Obtenir le soutien des maris
La réussite du programme doit beaucoup aux efforts déployés pour obtenir l’adhésion et le soutien actif des maris. DEFIA les a impliqués dès le départ dans les formations organisées, afin de les amener à mieux comprendre le besoin d’autonomisation et d’indépendance de leurs épouses. La plupart d’entre eux ont apprécié cette approche, car elle permet de les sensibiliser et de les amener à davantage soutenir leurs épouses dans les travaux des champs.
« Nous nous considérons parfois comme “Dieu” : c’est nous qui décidons si oui ou non nos épouses peuvent prendre part à une activité », nous confie Gérard Kougnitode, époux d’une des bénéficiaires de la formation. « DEFIA a bien compris cela en nous associant aux formations et en nous permettant d’y assister. Nous sommes heureux de cette considération et surtout nous sommes plus enclins à autoriser nos femmes à assister à ces séances d’éducation, de coaching, car nous savons ce qui se dit à nos femmes et nous y adhérons totalement ».

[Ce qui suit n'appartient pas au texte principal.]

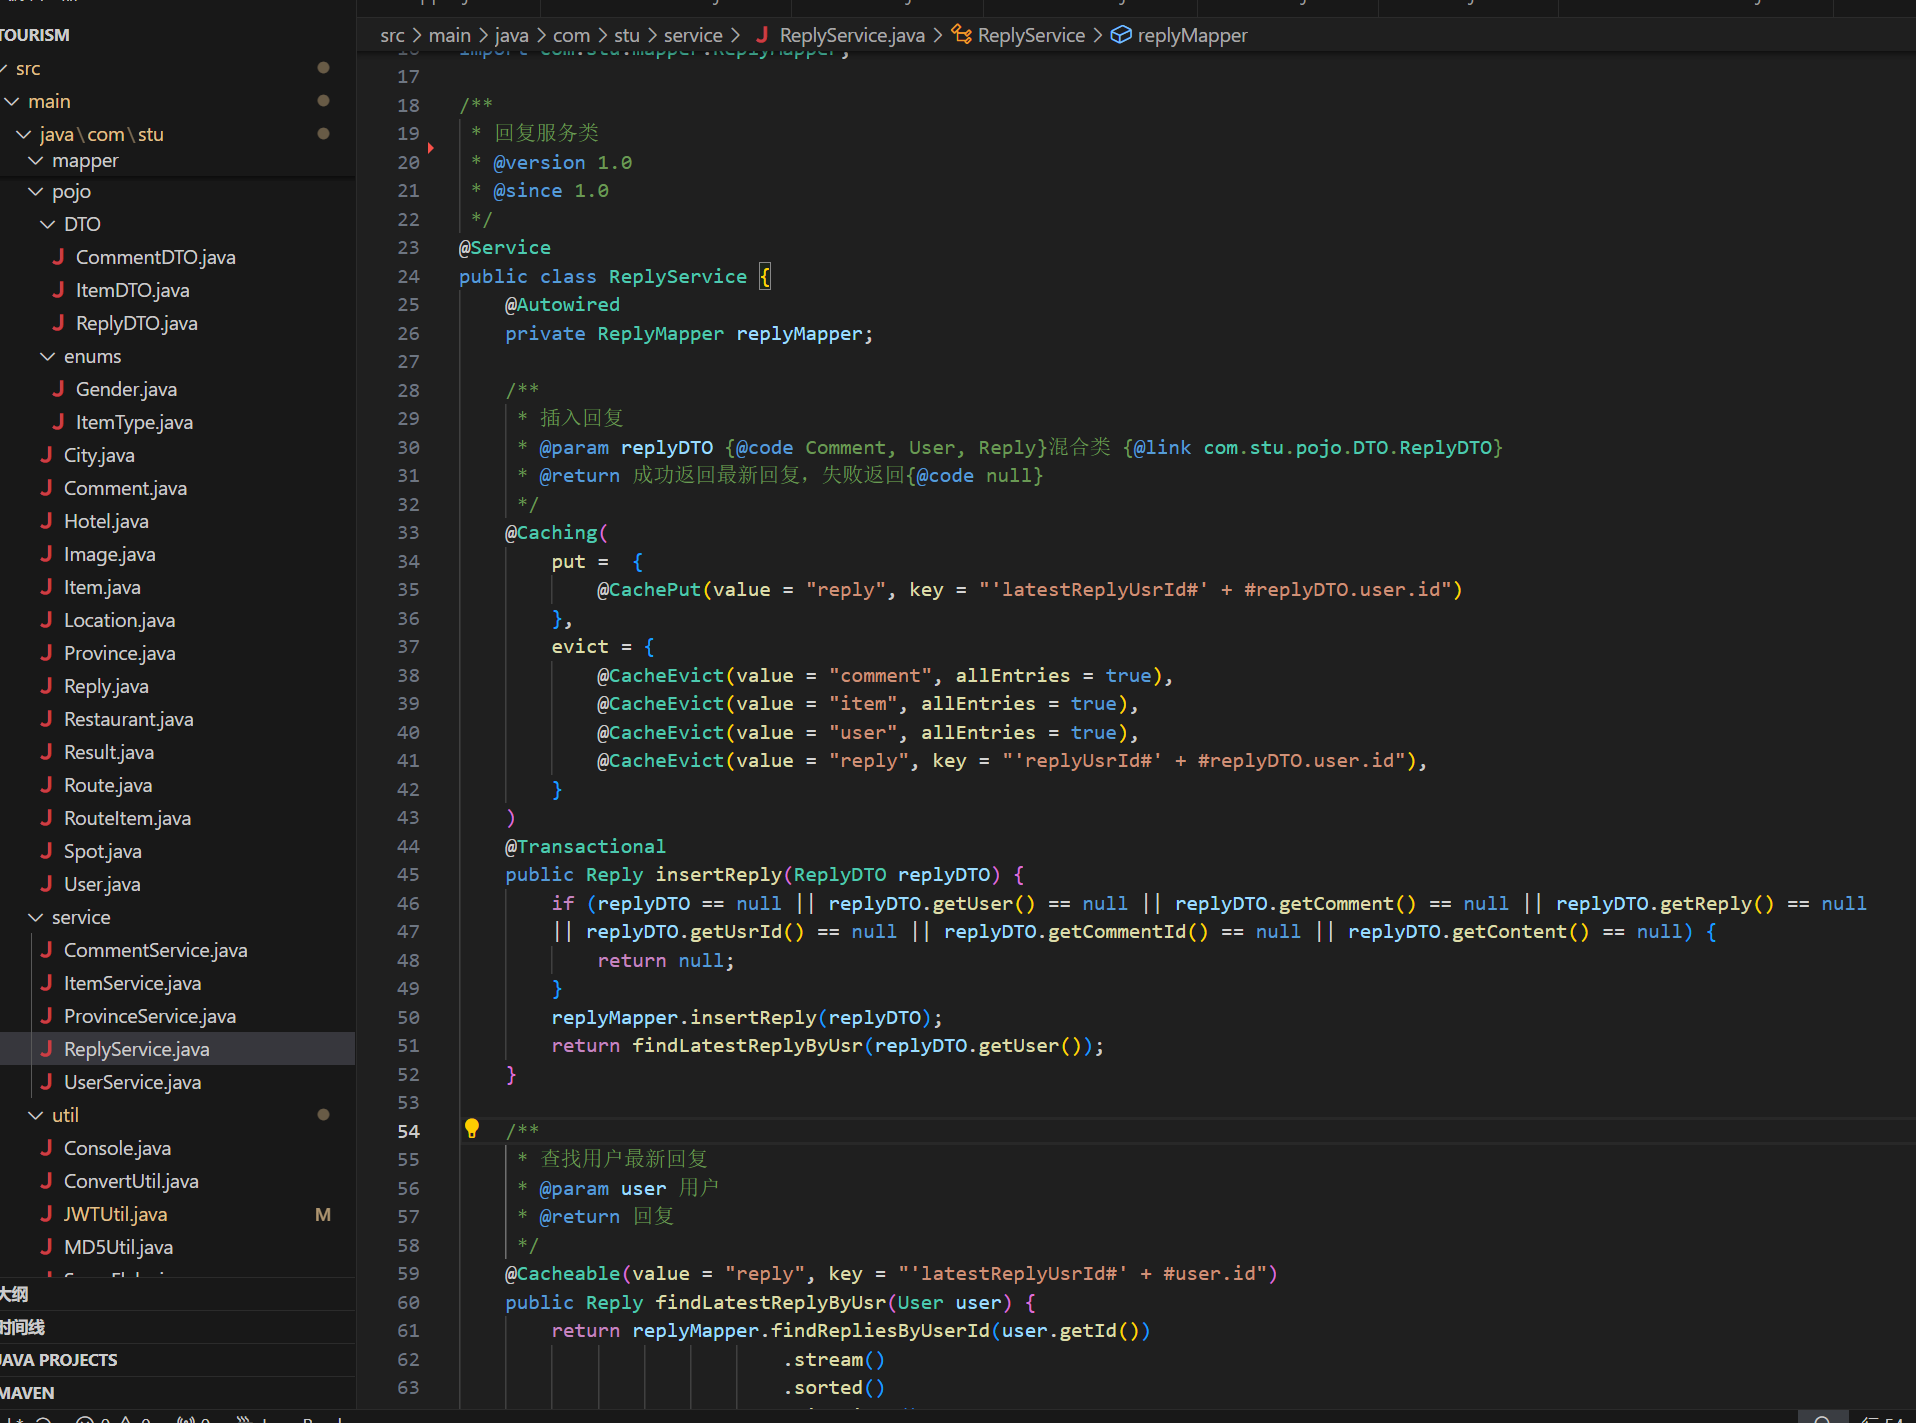Click line number 45 in the gutter
Image resolution: width=1916 pixels, height=1423 pixels.
click(x=408, y=874)

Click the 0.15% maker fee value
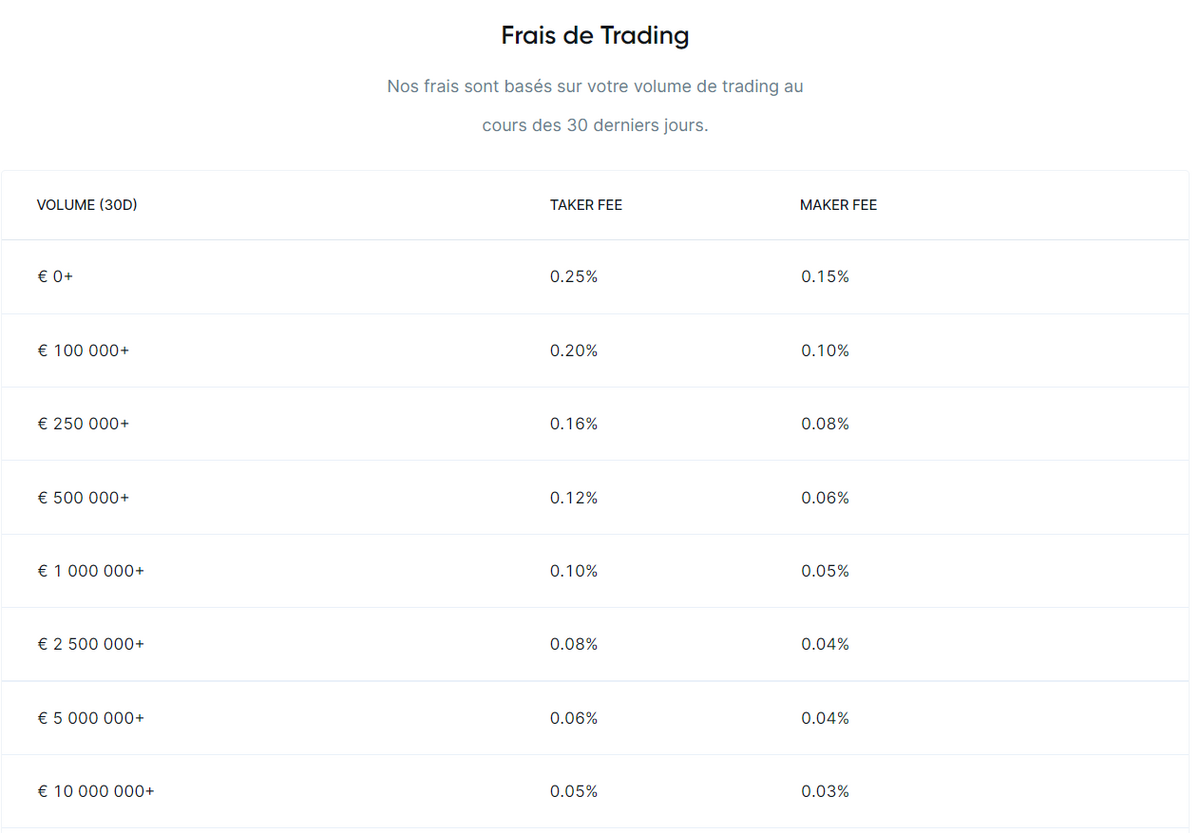coord(825,277)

Gérard est non seulement heureux d’avoir permis à sa femme de bénéficier de la formation, mais il est aussi très enthousiaste, car le coaching lui a permis d’améliorer lui aussi ses propres activités.
Des résultats concrets
Christiane, âgée de 45 ans et mère de 6 enfants, a suivi avec succès le cycle de formations. Elle utilise désormais des symboles pour décrire ses besoins et tenir son livre de caisse. Elle peut planifier, organiser et gérer son budget, et est même capable de concevoir un business plan et de le soumettre à une institution de microfinance. « Notre animateur a su rendre facile ce que je croyais difficile, voire irréalisable vu que je ne savais ni lire ni écrire », commente-t-elle fièrement. « Je remercie également mon époux de m’avoir permis de suivre les sessions de formation organisées par DEFIA et de m’avoir accompagnée durant tout le processus. »
Delphine KINDJIHOUANDE, productrice d’ananas, habite également dans la commune de Toffo. De son côté, elle a pu recevoir sa carte d’identité biométrique.
« Je suis très contente. Si j’avais dû faire toute seule toutes les démarches pour obtenir ma carte d’identité, je me serais découragée. Notre formateur nous a non seulement permis d’acquérir de nouvelles compétences en gestion, mais il nous a aussi aidées dans nos démarches.
Avec cette carte, je vais immédiatement me rendre auprès d’une institution de microcrédit pour faire ma demande de prêt et investir les fonds dans mon champ afin de l’agrandir. Je vais aussi me lancer dans le commerce pour mieux prendre soin de ma famille ».